Clearly, the empirical evidence of the effects of financial liberalization remains vastly mixed. Nevertheless, there seems to be a consensus that financial sector development could be the consequence of liberalization within the context of small open economies such as SSA countries (Fowowe, 2008; Chartziantoniou et al., 2013). On the other hand, the evidence as to whether developments in the financial market could trigger financial liberalization is not clear and the uncertain empirical results as to what role inflation plays on the nexus between the two magnitudes has not been resolved (Ozturk and  Karagoz, 2012). Previous studies have focused on the effects of liberalization on financial development and growth (Odhiambo, 2005; Khalaf and Sanhita, 2011) with little or no emphasis on the reverse relationship.

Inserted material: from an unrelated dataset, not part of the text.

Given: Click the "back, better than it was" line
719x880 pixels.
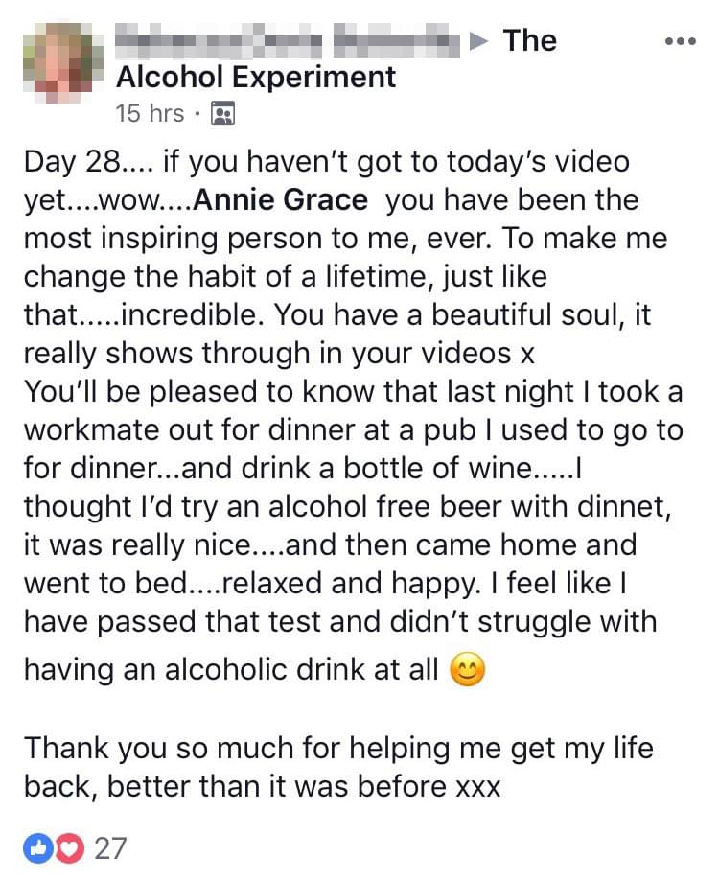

Again, the question of what exactly the nature (negative or positive) of the relationship between the two magnitudes remains unclear. Granted that liberalization is impactful, how long it takes for the liberalization impulse to translate into financial development and the reverse. This study undertakes a cross-country examination of the seeming bi-directional relationship between liberalization and financial development in the presence of inflation. The study thus answers the questions: Is the relationship between liberalization and financial developments bi-directional? What is the nature and magnitude of the relationship between liberalization and financial development? How long does it take for the effects of liberalization to manifest? We therefore hypothesized that liberalization has a positive effect on financial development in the presence of inflation.


 LITERATURE REVIEW

Following persistently poor economic performance and increases in rural poverty prior to 1970s in SSA, most of the countries adopted the McKinnon-Shaw 1973 financial liberalization thesis. The aim was to increase the role of market forces in determining interest rates, credit allocation and the overall scale of financial intermediation. This brought about major policy reforms and market-friendly incentives that encouraged internationalization and market openness. Thus, creating enabling business environment and enhancing institutional and regulatory mechanisms to stimulate growth.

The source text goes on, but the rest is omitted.